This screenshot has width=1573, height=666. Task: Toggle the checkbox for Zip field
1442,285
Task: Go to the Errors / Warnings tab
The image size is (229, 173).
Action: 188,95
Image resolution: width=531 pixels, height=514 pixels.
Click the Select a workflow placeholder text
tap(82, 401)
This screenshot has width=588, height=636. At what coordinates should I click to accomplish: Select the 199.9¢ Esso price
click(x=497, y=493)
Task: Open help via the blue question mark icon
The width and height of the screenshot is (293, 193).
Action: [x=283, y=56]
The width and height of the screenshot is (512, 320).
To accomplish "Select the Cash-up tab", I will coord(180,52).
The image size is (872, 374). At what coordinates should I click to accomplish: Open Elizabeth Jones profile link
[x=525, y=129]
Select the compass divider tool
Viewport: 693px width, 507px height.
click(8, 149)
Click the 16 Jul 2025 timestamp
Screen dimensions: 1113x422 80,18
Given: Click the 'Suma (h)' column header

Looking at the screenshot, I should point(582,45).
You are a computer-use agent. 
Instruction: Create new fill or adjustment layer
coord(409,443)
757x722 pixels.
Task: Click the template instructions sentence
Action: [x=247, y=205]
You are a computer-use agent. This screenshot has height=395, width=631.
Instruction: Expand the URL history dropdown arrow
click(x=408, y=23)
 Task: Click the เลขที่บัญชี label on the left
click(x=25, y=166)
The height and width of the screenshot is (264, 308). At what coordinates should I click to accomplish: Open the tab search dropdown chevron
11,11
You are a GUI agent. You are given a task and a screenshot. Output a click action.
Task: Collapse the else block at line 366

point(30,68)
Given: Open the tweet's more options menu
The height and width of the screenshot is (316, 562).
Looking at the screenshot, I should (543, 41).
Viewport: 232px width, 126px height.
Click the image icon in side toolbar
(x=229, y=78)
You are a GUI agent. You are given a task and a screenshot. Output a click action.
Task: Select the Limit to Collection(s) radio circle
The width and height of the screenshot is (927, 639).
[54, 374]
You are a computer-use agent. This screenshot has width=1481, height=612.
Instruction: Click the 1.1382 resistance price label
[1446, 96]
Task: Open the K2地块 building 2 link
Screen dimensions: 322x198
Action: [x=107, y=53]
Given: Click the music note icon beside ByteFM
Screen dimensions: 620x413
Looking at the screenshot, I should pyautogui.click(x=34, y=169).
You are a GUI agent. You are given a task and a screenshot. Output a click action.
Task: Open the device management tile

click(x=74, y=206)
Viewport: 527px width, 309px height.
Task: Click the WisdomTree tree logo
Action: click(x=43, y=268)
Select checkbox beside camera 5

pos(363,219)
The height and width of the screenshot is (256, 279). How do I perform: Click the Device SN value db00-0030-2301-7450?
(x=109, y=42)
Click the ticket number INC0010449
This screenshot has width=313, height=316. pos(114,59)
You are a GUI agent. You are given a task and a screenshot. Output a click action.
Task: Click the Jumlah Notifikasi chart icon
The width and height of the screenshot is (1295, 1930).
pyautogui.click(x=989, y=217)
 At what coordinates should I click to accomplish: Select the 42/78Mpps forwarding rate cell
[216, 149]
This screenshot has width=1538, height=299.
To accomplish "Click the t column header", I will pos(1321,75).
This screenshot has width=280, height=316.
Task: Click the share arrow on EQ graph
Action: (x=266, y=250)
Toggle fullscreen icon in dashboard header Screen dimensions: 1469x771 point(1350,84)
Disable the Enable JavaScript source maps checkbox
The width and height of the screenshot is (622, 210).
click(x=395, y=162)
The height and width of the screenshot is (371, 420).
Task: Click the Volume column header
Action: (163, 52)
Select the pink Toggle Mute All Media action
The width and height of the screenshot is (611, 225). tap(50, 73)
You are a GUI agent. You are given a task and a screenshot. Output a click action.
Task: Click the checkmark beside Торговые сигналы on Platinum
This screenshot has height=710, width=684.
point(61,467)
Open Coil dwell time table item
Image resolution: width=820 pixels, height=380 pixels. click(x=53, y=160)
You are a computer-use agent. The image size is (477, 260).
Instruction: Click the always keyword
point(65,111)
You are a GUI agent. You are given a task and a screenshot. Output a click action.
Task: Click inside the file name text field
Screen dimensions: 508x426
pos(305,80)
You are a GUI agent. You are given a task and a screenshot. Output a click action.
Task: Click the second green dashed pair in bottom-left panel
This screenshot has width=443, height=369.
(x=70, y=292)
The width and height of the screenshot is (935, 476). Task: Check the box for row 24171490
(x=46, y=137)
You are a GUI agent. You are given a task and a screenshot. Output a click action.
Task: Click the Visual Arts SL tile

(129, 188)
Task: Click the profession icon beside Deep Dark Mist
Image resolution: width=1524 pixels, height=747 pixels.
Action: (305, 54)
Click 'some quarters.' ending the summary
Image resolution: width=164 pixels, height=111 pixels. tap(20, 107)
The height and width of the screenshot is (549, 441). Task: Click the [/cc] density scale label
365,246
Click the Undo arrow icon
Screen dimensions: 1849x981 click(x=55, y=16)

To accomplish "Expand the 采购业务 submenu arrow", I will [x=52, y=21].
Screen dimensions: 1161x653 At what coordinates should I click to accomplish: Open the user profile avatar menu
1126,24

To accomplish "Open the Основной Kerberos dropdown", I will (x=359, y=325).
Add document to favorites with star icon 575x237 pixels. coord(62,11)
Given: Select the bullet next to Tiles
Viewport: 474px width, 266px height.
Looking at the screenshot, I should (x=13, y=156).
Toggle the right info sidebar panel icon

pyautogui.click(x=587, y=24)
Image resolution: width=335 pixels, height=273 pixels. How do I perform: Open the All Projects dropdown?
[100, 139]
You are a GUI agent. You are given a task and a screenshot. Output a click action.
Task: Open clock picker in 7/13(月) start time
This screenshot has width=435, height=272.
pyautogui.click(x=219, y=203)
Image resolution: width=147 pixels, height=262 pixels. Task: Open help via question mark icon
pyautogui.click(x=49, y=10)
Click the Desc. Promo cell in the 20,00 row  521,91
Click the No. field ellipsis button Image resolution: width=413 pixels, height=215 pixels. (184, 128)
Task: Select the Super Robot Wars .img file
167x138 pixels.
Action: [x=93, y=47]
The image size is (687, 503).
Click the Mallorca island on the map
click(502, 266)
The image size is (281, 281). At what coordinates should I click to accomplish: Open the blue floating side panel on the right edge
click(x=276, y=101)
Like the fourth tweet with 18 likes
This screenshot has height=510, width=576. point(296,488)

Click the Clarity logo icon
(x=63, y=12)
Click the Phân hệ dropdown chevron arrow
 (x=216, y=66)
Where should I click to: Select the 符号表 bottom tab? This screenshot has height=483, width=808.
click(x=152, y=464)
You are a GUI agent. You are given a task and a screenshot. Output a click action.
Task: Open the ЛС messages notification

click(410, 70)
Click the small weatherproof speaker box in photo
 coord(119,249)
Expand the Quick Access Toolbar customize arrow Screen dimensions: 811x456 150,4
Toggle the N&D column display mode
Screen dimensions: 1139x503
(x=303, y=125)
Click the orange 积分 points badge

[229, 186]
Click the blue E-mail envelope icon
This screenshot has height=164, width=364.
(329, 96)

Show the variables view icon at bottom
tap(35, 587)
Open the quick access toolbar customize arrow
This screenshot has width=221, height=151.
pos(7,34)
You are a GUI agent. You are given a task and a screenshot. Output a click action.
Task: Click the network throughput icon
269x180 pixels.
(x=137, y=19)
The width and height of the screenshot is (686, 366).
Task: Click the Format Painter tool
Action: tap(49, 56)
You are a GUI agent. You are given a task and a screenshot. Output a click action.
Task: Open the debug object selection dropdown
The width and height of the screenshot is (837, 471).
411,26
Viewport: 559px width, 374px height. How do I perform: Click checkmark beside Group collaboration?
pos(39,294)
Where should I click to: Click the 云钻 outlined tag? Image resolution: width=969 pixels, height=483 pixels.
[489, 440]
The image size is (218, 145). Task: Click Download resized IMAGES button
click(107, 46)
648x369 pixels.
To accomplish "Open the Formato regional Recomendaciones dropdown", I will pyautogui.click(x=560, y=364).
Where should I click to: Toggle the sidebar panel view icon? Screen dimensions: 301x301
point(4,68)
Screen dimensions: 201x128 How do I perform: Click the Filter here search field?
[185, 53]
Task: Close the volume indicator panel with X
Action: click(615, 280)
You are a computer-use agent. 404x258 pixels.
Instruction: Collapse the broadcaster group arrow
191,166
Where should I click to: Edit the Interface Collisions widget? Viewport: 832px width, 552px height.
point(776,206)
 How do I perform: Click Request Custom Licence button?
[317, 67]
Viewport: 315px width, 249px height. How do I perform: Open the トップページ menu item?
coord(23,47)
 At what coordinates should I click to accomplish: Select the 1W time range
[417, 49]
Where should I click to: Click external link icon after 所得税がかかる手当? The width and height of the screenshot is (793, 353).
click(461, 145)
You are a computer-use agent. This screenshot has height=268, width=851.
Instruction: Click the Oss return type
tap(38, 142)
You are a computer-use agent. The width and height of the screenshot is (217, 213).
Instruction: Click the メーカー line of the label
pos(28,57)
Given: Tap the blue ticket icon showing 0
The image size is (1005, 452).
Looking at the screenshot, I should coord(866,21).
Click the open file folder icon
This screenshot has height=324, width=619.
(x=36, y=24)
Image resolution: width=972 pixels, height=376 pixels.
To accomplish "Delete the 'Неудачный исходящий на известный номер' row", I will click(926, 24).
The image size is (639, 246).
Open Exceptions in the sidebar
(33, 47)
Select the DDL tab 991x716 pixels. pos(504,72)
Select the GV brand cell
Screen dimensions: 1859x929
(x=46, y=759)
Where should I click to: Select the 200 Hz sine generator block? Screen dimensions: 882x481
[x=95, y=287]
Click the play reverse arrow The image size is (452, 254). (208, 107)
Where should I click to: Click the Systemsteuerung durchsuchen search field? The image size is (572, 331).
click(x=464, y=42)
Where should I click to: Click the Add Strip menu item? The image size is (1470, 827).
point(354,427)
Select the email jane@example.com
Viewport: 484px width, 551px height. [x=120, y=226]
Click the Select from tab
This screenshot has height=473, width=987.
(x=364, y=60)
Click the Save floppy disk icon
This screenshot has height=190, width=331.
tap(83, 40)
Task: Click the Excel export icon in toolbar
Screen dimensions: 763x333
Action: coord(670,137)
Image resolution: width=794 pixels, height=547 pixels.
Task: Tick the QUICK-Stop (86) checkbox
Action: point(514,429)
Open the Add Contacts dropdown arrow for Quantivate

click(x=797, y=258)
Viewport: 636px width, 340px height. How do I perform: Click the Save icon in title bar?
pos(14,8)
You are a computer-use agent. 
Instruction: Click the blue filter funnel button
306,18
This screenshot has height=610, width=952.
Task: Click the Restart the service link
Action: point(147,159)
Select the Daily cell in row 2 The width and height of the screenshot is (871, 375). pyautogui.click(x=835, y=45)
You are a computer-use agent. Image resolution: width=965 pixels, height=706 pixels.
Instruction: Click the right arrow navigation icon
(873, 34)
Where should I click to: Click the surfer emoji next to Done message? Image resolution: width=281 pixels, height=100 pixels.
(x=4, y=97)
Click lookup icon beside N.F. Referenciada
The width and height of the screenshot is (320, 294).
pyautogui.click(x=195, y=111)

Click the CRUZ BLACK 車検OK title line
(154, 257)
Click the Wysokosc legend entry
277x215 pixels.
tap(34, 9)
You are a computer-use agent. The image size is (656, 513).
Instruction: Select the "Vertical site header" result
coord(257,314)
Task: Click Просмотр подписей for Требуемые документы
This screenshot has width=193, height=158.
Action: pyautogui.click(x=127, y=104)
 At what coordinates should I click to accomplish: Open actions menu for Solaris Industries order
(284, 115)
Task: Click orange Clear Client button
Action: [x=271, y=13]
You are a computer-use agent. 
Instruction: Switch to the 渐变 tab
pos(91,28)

★ ★ ★ ★

WHAT THIS TASK INVOLVES: When a line in the listing has the word "customize", return that line.

EXERCISE RESULT:
Expand the Quick Access Toolbar customize arrow Screen dimensions: 811x456 150,4
Open the quick access toolbar customize arrow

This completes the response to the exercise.